Adapun anggaran juga digunakan untuk keperluan belanja lainnya termasuk untuk mendukung program penelitan dan pengembangan sebesar Rp 413 miliar. Hasil dari belanja penelitian dan pengembangan ini meliputi 234 kontrak kerja sama, 213 publikasi, 42 paten dan enam buku.
Pada tahun ini, BPDPKS menargetkan belanja lembaga tersebut dapat mencapai Rp 5,7 triliun. Ini terdiri dari belanja untuk insentif biodiesel sebesar Rp 4,1 triliun, peremajaan perkebunan kelapa sawit Rp 1,2 triliun, dan sisanya untuk belanja lain seperti riset, sarana prasarana serta promosi dan kemitraan.
"Tentu dengan perkembangan kenaikan harga sawit dan kebutuhan belanja BPDPKS, maka akan ada revisi terhadap Rencana Bisnis Anggaran (RBA) awalnya," kata Hadiyanto.

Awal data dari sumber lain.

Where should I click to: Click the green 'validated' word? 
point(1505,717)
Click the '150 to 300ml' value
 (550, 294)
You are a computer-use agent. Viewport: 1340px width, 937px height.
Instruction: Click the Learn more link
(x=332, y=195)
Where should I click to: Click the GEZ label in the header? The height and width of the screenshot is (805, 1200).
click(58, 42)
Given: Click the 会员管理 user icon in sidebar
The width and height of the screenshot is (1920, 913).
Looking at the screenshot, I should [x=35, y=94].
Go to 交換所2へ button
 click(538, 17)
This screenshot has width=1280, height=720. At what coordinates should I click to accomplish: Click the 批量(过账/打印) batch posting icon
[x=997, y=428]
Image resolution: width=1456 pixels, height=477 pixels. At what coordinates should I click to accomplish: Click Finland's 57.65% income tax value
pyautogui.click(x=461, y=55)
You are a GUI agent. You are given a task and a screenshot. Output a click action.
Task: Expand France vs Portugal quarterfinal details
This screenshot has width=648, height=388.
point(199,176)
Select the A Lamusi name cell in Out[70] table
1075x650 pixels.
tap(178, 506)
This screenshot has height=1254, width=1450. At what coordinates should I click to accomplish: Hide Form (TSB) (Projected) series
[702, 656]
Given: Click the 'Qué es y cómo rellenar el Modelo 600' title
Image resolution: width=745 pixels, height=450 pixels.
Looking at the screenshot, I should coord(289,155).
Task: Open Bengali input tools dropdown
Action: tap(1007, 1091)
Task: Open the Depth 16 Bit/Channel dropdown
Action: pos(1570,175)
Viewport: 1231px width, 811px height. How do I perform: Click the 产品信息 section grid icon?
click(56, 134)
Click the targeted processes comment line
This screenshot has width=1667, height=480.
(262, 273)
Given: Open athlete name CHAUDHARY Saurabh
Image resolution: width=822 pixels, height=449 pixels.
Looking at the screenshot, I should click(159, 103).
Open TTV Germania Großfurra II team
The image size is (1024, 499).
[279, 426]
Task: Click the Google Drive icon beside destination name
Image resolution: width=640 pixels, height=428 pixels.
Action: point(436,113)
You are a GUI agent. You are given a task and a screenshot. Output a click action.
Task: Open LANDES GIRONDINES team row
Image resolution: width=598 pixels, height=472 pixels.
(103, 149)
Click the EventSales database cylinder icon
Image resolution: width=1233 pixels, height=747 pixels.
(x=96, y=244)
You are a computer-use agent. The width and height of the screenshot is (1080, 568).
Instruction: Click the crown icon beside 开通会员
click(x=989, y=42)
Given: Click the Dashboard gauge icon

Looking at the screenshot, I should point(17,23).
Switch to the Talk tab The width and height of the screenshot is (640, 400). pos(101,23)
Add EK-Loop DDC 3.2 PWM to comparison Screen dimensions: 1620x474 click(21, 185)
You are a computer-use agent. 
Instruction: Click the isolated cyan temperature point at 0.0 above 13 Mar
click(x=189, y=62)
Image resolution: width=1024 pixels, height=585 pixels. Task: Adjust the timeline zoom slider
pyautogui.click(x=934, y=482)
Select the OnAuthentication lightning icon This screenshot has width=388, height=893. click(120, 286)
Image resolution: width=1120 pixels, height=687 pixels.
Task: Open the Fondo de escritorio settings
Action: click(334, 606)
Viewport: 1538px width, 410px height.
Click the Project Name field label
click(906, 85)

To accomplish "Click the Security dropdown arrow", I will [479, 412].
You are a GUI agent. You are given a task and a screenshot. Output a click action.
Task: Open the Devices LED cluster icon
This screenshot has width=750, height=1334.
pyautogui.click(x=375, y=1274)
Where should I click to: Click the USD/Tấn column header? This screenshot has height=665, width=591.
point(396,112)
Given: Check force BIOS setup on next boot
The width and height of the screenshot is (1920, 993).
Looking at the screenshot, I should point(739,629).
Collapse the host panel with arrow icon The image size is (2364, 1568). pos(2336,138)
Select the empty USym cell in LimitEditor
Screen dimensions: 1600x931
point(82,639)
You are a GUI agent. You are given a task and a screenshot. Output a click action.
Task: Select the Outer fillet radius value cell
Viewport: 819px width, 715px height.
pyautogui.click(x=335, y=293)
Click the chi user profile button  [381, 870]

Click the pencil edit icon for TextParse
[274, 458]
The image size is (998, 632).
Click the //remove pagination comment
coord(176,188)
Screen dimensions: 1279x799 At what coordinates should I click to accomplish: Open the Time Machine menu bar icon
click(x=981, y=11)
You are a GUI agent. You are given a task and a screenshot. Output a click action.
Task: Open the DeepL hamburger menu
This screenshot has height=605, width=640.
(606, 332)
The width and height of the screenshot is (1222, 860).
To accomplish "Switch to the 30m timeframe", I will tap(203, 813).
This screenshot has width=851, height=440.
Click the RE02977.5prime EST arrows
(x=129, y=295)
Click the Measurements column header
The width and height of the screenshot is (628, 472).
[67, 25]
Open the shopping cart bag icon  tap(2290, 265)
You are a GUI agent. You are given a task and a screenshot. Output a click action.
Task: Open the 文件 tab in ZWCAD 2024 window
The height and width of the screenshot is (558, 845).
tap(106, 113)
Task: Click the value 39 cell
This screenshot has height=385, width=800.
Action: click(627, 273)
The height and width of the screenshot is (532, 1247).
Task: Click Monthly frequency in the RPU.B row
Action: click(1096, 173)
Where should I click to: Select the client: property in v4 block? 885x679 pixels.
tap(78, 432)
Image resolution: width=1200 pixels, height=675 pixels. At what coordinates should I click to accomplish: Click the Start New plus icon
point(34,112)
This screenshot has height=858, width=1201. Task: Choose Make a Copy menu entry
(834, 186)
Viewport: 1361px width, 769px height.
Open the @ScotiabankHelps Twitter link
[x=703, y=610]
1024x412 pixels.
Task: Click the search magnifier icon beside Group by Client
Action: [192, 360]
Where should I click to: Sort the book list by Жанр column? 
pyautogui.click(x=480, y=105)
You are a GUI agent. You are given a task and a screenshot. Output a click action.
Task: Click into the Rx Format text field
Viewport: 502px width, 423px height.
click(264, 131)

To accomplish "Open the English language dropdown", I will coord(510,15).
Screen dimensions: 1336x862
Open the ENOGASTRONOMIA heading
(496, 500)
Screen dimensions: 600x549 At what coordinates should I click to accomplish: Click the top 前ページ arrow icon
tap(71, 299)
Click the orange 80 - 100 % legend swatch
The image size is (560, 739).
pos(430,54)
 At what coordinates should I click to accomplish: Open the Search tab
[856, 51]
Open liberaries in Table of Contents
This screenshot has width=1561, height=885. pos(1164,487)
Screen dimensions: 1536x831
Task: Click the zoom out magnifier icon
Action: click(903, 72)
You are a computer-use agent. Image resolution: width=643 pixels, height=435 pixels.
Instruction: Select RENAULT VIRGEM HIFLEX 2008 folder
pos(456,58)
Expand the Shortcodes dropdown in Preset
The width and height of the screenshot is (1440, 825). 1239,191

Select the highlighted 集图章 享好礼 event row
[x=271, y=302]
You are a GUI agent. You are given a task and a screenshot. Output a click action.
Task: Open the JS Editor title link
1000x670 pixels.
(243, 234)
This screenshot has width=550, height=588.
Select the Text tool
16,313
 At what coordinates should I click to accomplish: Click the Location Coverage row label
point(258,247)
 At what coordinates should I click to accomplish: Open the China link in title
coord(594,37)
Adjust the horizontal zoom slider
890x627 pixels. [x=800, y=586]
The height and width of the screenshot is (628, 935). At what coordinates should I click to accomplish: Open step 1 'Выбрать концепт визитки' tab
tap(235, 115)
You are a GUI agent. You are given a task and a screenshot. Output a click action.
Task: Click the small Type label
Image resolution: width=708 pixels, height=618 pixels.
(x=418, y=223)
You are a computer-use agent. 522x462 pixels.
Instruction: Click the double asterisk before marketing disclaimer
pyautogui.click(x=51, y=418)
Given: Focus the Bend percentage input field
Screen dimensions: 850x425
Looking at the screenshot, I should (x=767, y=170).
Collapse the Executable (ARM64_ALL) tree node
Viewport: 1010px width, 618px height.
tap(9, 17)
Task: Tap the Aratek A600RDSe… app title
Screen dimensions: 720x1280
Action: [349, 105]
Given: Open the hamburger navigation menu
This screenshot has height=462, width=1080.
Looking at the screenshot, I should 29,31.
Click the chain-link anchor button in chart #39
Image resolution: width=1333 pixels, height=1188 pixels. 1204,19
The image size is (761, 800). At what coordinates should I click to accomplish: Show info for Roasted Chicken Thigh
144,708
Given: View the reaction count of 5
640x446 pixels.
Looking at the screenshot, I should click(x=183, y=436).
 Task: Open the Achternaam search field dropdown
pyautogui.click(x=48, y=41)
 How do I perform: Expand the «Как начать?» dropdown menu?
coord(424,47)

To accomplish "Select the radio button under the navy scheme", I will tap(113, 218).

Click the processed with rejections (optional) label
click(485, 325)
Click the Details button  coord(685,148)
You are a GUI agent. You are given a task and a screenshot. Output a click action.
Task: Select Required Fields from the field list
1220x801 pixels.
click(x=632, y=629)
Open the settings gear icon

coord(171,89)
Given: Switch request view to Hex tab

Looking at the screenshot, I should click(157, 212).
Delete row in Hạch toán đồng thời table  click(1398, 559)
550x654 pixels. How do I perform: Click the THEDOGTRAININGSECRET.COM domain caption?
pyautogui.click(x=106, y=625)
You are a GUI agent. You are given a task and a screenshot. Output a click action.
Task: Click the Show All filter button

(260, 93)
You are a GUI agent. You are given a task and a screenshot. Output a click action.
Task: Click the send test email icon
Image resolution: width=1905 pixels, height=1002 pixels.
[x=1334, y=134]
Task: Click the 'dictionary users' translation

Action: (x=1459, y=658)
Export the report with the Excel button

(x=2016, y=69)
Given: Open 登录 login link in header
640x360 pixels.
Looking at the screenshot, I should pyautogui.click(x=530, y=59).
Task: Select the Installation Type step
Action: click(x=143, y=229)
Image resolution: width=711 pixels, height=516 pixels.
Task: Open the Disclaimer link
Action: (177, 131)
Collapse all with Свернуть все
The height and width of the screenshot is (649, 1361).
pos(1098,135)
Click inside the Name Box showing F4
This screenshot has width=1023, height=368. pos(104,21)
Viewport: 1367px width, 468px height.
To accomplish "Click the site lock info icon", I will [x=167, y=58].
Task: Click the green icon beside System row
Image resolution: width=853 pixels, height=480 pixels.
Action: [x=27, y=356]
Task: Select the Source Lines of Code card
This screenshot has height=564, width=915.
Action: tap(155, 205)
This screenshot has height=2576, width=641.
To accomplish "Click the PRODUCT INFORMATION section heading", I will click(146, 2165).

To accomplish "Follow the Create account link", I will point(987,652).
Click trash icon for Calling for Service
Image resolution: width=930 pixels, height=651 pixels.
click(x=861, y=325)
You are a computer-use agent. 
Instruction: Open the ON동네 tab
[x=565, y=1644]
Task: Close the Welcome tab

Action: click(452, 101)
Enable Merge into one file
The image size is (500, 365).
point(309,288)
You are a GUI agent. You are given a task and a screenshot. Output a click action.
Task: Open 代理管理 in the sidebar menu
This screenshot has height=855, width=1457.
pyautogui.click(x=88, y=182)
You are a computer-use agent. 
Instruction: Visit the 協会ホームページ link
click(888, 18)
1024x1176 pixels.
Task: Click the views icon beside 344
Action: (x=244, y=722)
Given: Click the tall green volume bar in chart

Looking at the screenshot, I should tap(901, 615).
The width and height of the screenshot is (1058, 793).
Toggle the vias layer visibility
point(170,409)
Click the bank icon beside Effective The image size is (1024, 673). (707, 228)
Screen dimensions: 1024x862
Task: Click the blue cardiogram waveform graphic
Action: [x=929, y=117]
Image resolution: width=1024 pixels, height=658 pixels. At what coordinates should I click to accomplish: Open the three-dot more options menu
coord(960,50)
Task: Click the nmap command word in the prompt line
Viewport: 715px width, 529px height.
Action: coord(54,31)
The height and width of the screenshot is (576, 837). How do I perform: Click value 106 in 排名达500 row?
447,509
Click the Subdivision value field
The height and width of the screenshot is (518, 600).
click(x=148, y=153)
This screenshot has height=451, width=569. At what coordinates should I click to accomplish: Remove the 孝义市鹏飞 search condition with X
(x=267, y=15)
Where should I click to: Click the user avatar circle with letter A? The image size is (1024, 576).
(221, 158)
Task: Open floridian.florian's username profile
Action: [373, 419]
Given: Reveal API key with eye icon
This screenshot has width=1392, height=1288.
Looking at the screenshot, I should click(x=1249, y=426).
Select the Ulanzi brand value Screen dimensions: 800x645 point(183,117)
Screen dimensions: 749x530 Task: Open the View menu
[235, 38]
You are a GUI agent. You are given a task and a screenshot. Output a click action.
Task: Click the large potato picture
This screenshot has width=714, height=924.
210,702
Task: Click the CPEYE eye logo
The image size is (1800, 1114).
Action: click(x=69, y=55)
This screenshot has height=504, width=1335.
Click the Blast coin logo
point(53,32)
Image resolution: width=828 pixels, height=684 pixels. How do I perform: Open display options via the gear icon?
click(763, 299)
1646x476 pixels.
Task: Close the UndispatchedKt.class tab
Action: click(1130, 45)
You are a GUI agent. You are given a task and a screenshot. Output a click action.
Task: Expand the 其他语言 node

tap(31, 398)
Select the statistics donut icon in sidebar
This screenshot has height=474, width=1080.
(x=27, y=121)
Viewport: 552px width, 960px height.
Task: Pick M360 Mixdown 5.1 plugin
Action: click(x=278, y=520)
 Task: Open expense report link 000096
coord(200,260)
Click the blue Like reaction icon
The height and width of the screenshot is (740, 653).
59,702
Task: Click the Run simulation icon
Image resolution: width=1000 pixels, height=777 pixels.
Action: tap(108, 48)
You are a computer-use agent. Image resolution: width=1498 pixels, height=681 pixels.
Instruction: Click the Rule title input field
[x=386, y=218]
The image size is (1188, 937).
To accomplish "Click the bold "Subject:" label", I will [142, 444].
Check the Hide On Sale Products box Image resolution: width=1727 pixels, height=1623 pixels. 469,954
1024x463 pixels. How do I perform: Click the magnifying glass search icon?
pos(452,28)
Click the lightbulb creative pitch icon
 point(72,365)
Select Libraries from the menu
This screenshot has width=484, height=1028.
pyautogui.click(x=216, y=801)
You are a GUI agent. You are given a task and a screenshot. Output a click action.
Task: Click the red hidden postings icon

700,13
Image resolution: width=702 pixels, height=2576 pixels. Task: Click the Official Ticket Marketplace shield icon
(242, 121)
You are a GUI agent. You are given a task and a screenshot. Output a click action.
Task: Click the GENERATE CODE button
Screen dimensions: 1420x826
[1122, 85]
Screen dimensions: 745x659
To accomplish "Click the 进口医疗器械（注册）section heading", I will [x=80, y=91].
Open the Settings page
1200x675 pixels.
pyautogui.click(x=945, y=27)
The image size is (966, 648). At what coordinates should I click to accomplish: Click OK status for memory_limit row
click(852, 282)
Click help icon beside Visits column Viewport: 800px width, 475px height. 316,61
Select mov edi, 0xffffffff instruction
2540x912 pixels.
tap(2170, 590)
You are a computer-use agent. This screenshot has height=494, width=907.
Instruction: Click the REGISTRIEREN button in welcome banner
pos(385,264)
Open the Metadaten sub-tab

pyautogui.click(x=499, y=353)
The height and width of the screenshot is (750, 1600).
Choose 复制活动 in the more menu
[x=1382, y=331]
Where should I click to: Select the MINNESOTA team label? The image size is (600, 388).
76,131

Adapun belanja insentif biodiesel diharapkan bisa disalurkan untuk 10,15 juta kilo liter biodiesel, peremajaan dapat dilakukan terhadap 180 ribu hektar kebun kelapa sawit. Selain itu, anggaran belanja BPDPKS juga diharapkan dapat digunakan untuk penyediaan dana untuk pembayaran selisih harga acuan keekonomian dan harga eceran tertinggi untuk 1,2 juta minyak goreng.